Start of DATASET
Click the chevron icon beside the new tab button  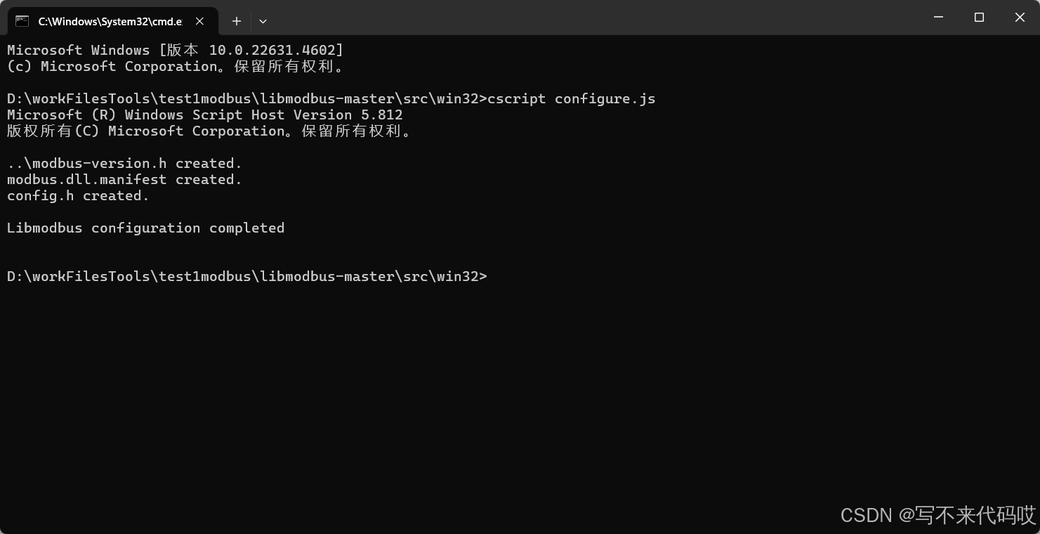(x=263, y=21)
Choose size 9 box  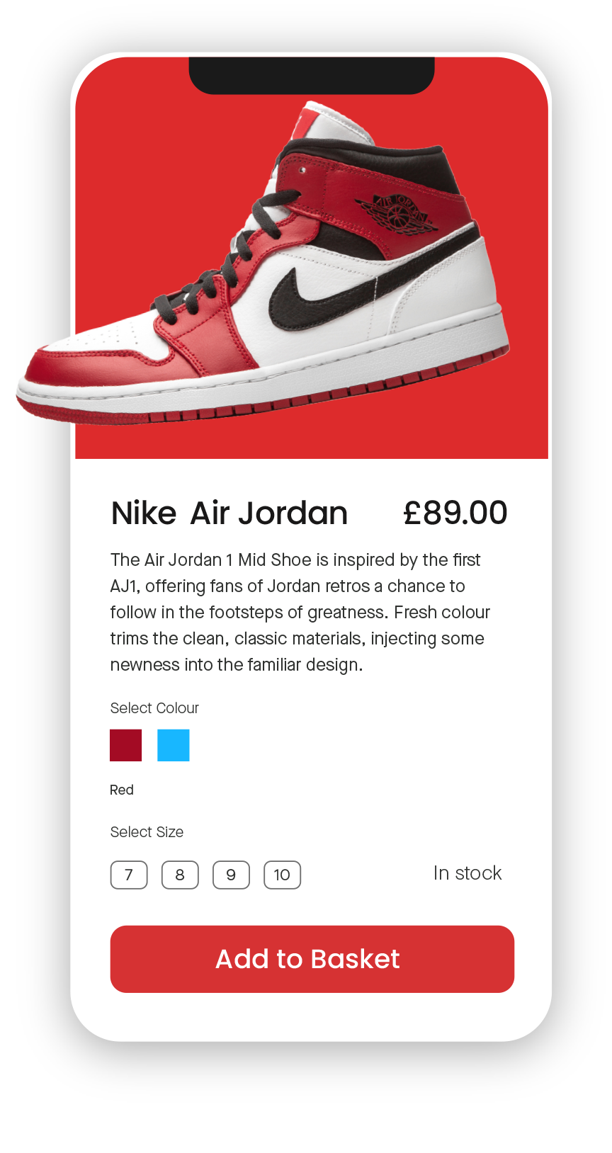pos(231,875)
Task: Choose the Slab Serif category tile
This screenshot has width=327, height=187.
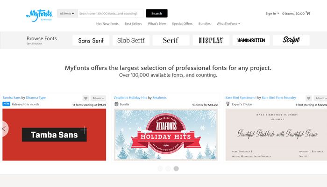Action: [x=131, y=40]
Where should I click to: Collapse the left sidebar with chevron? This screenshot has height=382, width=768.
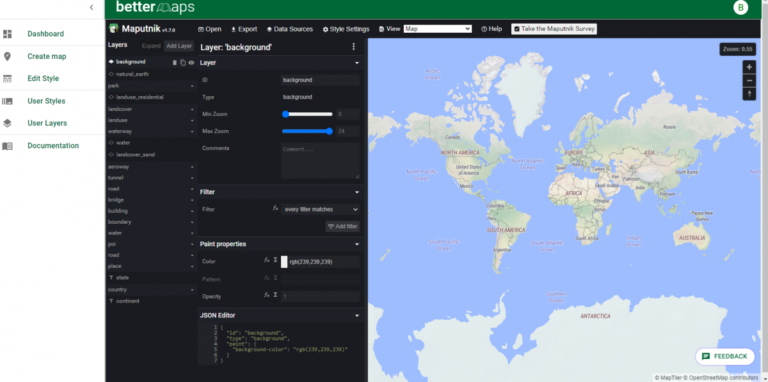pos(92,8)
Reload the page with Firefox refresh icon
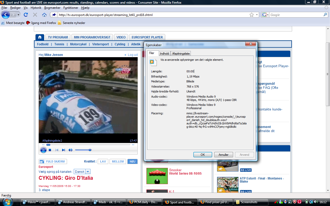 [x=26, y=15]
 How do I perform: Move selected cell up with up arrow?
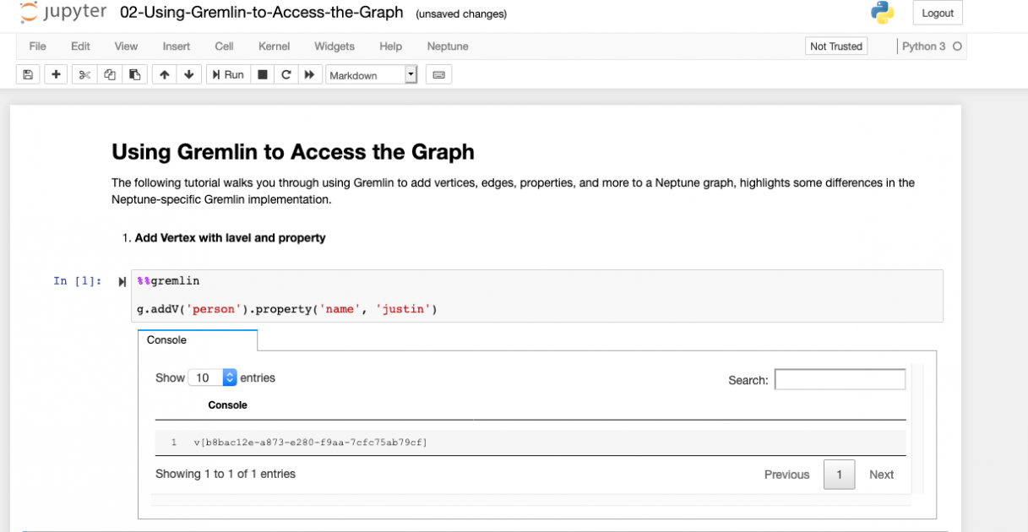[x=164, y=74]
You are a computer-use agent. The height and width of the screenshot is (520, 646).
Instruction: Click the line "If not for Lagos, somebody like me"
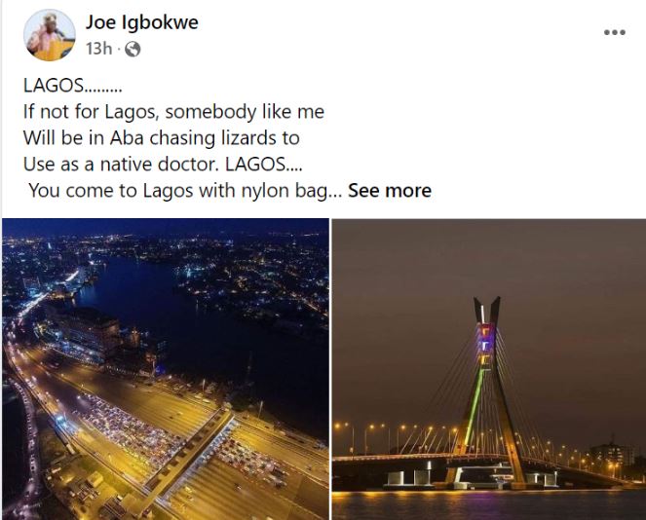click(x=173, y=112)
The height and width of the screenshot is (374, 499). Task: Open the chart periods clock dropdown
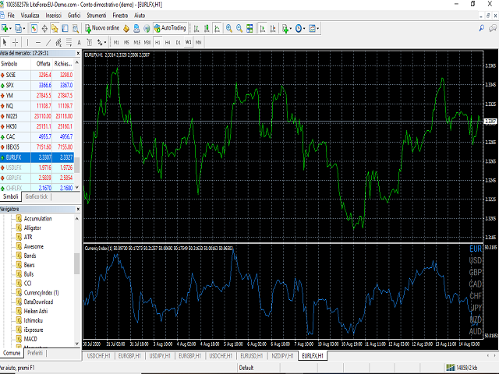click(299, 28)
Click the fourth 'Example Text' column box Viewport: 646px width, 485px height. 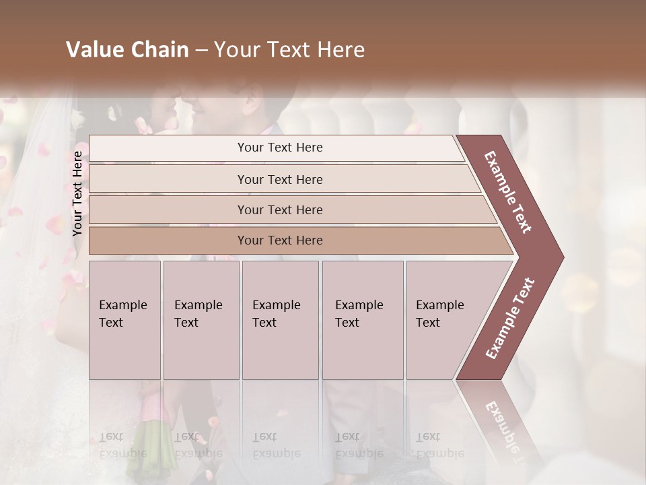coord(363,320)
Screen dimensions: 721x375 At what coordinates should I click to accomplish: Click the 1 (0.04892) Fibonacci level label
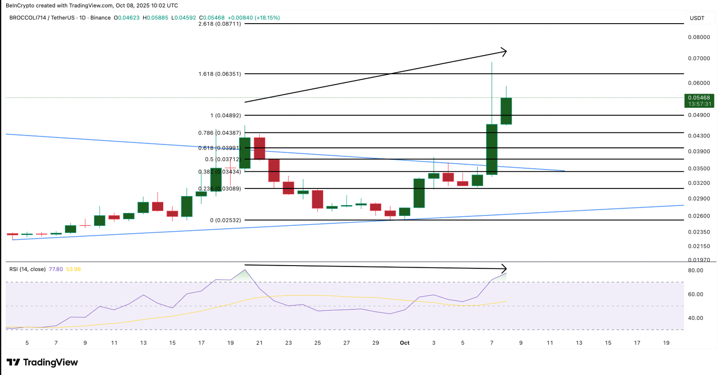pyautogui.click(x=225, y=116)
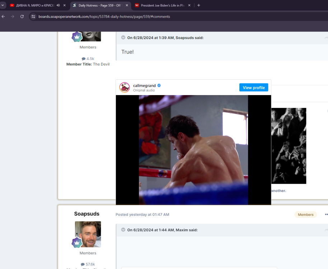328x269 pixels.
Task: Open the Posted yesterday at 01:47 AM link
Action: [x=142, y=214]
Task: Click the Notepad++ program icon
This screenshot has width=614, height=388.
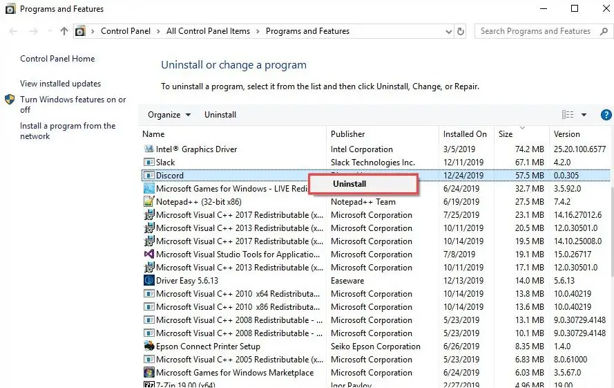Action: point(148,202)
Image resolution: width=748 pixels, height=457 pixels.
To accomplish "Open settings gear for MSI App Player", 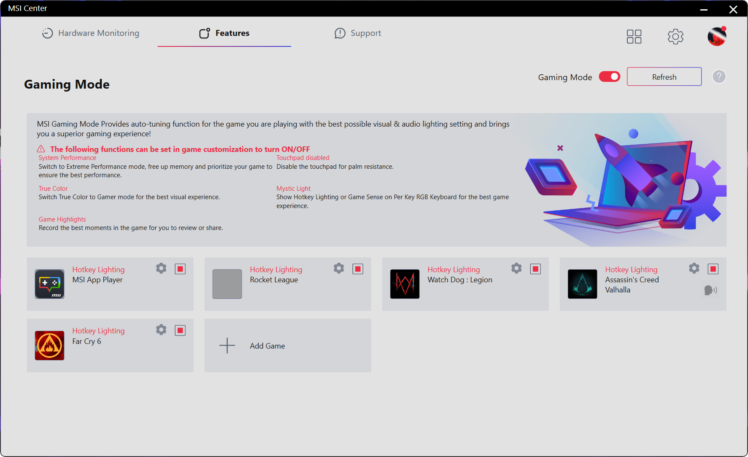I will [161, 268].
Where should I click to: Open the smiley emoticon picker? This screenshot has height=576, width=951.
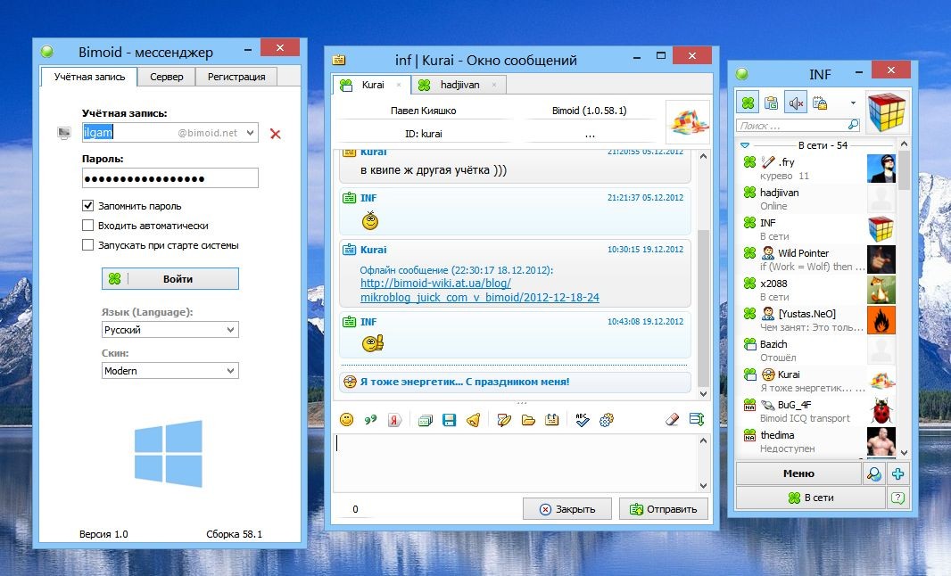346,420
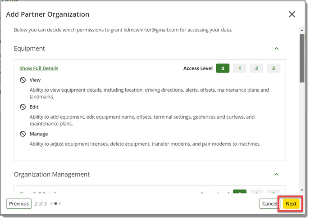Click the prohibited icon beside Manage

point(23,134)
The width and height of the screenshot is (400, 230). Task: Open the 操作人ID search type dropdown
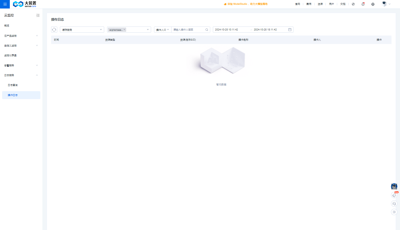point(162,30)
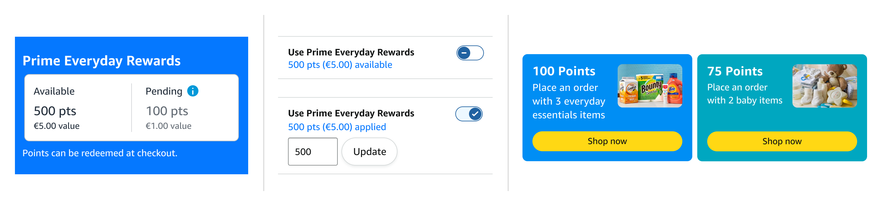The height and width of the screenshot is (206, 882).
Task: Click the "with 3 everyday essentials items" description
Action: [568, 108]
End of DATASET
» YOUR ASSIGNMENT
Only the lines from the one that contains "The width and" through the last line of the records may appear in the answer, retyped exactly and with no pictures.

» RESULT FOR THIS TASK
The width and height of the screenshot is (400, 230). Task: Open the 操作人ID search type dropdown
point(162,30)
The height and width of the screenshot is (206, 882).
Task: Click the "with 3 everyday essentials items" description
Action: [568, 108]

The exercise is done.